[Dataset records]
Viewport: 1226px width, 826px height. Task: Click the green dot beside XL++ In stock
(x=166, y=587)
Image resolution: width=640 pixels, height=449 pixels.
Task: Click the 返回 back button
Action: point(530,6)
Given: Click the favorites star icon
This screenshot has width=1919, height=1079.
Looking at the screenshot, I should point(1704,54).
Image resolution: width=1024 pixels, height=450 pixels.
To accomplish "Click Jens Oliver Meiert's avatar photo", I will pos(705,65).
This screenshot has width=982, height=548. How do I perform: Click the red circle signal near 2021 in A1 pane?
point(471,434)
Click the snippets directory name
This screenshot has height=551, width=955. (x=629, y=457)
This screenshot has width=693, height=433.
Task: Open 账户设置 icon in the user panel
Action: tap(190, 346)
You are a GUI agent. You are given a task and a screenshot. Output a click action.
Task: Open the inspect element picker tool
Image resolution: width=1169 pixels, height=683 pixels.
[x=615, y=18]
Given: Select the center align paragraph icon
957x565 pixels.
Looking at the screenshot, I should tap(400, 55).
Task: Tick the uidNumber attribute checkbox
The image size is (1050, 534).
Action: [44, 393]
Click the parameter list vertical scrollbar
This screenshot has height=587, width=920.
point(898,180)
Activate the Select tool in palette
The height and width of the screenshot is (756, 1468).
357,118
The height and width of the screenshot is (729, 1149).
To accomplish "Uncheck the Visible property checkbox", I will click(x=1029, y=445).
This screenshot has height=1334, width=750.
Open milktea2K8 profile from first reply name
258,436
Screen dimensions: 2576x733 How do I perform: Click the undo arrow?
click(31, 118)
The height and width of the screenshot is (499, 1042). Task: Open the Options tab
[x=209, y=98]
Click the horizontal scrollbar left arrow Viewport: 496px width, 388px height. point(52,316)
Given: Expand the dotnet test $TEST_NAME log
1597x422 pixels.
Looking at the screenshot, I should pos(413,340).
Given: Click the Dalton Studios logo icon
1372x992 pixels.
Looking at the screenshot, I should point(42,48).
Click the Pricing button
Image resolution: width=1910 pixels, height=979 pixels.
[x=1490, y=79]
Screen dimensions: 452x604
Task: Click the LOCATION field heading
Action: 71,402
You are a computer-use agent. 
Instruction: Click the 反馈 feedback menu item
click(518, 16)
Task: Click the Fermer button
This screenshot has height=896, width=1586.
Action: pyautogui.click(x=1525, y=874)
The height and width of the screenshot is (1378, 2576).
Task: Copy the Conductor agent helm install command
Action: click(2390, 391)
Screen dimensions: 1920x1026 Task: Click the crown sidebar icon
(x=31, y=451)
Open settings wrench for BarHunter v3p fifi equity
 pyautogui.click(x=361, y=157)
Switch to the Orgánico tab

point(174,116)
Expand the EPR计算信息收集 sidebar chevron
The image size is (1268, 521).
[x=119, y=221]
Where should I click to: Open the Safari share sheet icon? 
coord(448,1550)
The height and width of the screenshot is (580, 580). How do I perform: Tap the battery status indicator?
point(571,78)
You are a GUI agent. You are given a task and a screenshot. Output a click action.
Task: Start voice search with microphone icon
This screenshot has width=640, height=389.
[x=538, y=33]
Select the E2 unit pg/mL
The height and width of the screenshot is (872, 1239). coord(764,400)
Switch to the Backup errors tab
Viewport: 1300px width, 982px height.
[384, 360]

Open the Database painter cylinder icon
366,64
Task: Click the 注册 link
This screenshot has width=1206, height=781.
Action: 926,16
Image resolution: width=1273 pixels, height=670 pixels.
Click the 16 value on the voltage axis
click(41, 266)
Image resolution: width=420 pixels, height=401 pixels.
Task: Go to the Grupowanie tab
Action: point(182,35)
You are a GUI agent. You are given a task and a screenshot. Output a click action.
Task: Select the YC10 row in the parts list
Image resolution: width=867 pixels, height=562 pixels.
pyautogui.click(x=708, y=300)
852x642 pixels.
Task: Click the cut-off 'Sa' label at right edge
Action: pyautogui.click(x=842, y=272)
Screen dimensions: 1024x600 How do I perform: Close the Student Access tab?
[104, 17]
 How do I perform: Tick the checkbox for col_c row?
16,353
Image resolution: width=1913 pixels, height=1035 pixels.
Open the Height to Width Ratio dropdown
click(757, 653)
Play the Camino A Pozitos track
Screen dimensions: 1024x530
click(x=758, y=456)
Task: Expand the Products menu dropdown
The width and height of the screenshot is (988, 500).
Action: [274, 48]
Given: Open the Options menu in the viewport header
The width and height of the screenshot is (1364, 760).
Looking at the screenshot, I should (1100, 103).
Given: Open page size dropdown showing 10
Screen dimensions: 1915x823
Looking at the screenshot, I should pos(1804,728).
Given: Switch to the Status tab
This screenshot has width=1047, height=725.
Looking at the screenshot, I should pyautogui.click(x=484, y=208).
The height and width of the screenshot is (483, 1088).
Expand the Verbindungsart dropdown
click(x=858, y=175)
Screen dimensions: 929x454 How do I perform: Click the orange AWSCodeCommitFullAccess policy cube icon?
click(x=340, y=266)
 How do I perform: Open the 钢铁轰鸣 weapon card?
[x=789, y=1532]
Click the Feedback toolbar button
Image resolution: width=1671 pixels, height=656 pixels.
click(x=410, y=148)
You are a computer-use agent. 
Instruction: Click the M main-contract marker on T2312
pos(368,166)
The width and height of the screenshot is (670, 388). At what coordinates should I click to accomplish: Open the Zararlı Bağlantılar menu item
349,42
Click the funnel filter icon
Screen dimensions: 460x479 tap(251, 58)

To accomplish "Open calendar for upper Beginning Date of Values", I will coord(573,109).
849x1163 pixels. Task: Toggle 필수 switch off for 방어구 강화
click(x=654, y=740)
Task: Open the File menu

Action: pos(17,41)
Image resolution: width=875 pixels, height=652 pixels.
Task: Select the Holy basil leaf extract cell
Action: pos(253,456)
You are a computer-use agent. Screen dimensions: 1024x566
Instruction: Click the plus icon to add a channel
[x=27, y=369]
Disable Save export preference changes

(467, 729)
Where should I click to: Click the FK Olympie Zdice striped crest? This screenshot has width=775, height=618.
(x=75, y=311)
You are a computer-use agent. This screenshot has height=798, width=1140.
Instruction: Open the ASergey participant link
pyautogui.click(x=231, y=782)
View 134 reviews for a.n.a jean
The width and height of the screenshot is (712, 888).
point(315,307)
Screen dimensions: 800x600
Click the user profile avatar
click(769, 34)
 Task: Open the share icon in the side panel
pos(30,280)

● THE PROBLEM
Write the data from above out again, exactly.

● SOLUTION
Viewport: 1226px width, 826px height. Task: Click the green dot beside XL++ In stock
(x=166, y=587)
Image resolution: width=640 pixels, height=449 pixels.
Task: Click the 返回 back button
Action: point(530,6)
Given: Click the favorites star icon
This screenshot has width=1919, height=1079.
Looking at the screenshot, I should point(1704,54).
Image resolution: width=1024 pixels, height=450 pixels.
To accomplish "Click Jens Oliver Meiert's avatar photo", I will pos(705,65).
This screenshot has width=982, height=548. How do I perform: Click the red circle signal near 2021 in A1 pane?
point(471,434)
Click the snippets directory name
This screenshot has height=551, width=955. (x=629, y=457)
This screenshot has width=693, height=433.
Task: Open 账户设置 icon in the user panel
Action: tap(190, 346)
You are a GUI agent. You are given a task and a screenshot. Output a click action.
Task: Open the inspect element picker tool
Image resolution: width=1169 pixels, height=683 pixels.
[x=615, y=18]
Given: Select the center align paragraph icon
957x565 pixels.
Looking at the screenshot, I should tap(400, 55).
Task: Tick the uidNumber attribute checkbox
The image size is (1050, 534).
Action: [44, 393]
Click the parameter list vertical scrollbar
This screenshot has height=587, width=920.
point(898,180)
Activate the Select tool in palette
The height and width of the screenshot is (756, 1468).
357,118
The height and width of the screenshot is (729, 1149).
To accomplish "Uncheck the Visible property checkbox", I will click(x=1029, y=445).
This screenshot has height=1334, width=750.
Open milktea2K8 profile from first reply name
258,436
Screen dimensions: 2576x733 How do I perform: Click the undo arrow?
click(31, 118)
The height and width of the screenshot is (499, 1042). Task: Open the Options tab
[x=209, y=98]
Click the horizontal scrollbar left arrow Viewport: 496px width, 388px height. point(52,316)
Given: Expand the dotnet test $TEST_NAME log
1597x422 pixels.
Looking at the screenshot, I should pos(413,340).
Given: Click the Dalton Studios logo icon
1372x992 pixels.
Looking at the screenshot, I should point(42,48).
Click the Pricing button
Image resolution: width=1910 pixels, height=979 pixels.
[x=1490, y=79]
Screen dimensions: 452x604
Task: Click the LOCATION field heading
Action: 71,402
You are a computer-use agent. 
Instruction: Click the 反馈 feedback menu item
click(518, 16)
Task: Click the Fermer button
This screenshot has height=896, width=1586.
Action: pyautogui.click(x=1525, y=874)
The height and width of the screenshot is (1378, 2576).
Task: Copy the Conductor agent helm install command
Action: click(2390, 391)
Screen dimensions: 1920x1026 Task: Click the crown sidebar icon
(x=31, y=451)
Open settings wrench for BarHunter v3p fifi equity
 pyautogui.click(x=361, y=157)
Switch to the Orgánico tab

point(174,116)
Expand the EPR计算信息收集 sidebar chevron
The image size is (1268, 521).
[x=119, y=221]
Where should I click to: Open the Safari share sheet icon? 
coord(448,1550)
The height and width of the screenshot is (580, 580). How do I perform: Tap the battery status indicator?
point(571,78)
You are a GUI agent. You are given a task and a screenshot. Output a click action.
Task: Start voice search with microphone icon
This screenshot has width=640, height=389.
[x=538, y=33]
Select the E2 unit pg/mL
The height and width of the screenshot is (872, 1239). coord(764,400)
Switch to the Backup errors tab
Viewport: 1300px width, 982px height.
[384, 360]

Open the Database painter cylinder icon
366,64
Task: Click the 注册 link
This screenshot has width=1206, height=781.
Action: 926,16
Image resolution: width=1273 pixels, height=670 pixels.
Click the 16 value on the voltage axis
click(41, 266)
Image resolution: width=420 pixels, height=401 pixels.
Task: Go to the Grupowanie tab
Action: point(182,35)
You are a GUI agent. You are given a task and a screenshot. Output a click action.
Task: Select the YC10 row in the parts list
Image resolution: width=867 pixels, height=562 pixels.
pyautogui.click(x=708, y=300)
852x642 pixels.
Task: Click the cut-off 'Sa' label at right edge
Action: pyautogui.click(x=842, y=272)
Screen dimensions: 1024x600 How do I perform: Close the Student Access tab?
[104, 17]
 How do I perform: Tick the checkbox for col_c row?
16,353
Image resolution: width=1913 pixels, height=1035 pixels.
Open the Height to Width Ratio dropdown
click(757, 653)
Play the Camino A Pozitos track
Screen dimensions: 1024x530
click(x=758, y=456)
Task: Expand the Products menu dropdown
The width and height of the screenshot is (988, 500).
Action: [274, 48]
Given: Open the Options menu in the viewport header
The width and height of the screenshot is (1364, 760).
Looking at the screenshot, I should (1100, 103).
Given: Open page size dropdown showing 10
Screen dimensions: 1915x823
Looking at the screenshot, I should pos(1804,728).
Given: Switch to the Status tab
This screenshot has width=1047, height=725.
Looking at the screenshot, I should pyautogui.click(x=484, y=208).
The height and width of the screenshot is (483, 1088).
Expand the Verbindungsart dropdown
click(x=858, y=175)
Screen dimensions: 929x454 How do I perform: Click the orange AWSCodeCommitFullAccess policy cube icon?
click(x=340, y=266)
 How do I perform: Open the 钢铁轰鸣 weapon card?
[x=789, y=1532]
Click the Feedback toolbar button
Image resolution: width=1671 pixels, height=656 pixels.
click(x=410, y=148)
You are a computer-use agent. 
Instruction: Click the M main-contract marker on T2312
pos(368,166)
The width and height of the screenshot is (670, 388). At what coordinates should I click to accomplish: Open the Zararlı Bağlantılar menu item
349,42
Click the funnel filter icon
Screen dimensions: 460x479 tap(251, 58)

To accomplish "Open calendar for upper Beginning Date of Values", I will coord(573,109).
849x1163 pixels. Task: Toggle 필수 switch off for 방어구 강화
click(x=654, y=740)
Task: Open the File menu

Action: pos(17,41)
Image resolution: width=875 pixels, height=652 pixels.
Task: Select the Holy basil leaf extract cell
Action: pos(253,456)
You are a computer-use agent. Screen dimensions: 1024x566
Instruction: Click the plus icon to add a channel
[x=27, y=369]
Disable Save export preference changes

(467, 729)
Where should I click to: Click the FK Olympie Zdice striped crest? This screenshot has width=775, height=618.
(x=75, y=311)
You are a computer-use agent. This screenshot has height=798, width=1140.
Instruction: Open the ASergey participant link
pyautogui.click(x=231, y=782)
View 134 reviews for a.n.a jean
The width and height of the screenshot is (712, 888).
point(315,307)
Screen dimensions: 800x600
Click the user profile avatar
click(769, 34)
 Task: Open the share icon in the side panel
pos(30,280)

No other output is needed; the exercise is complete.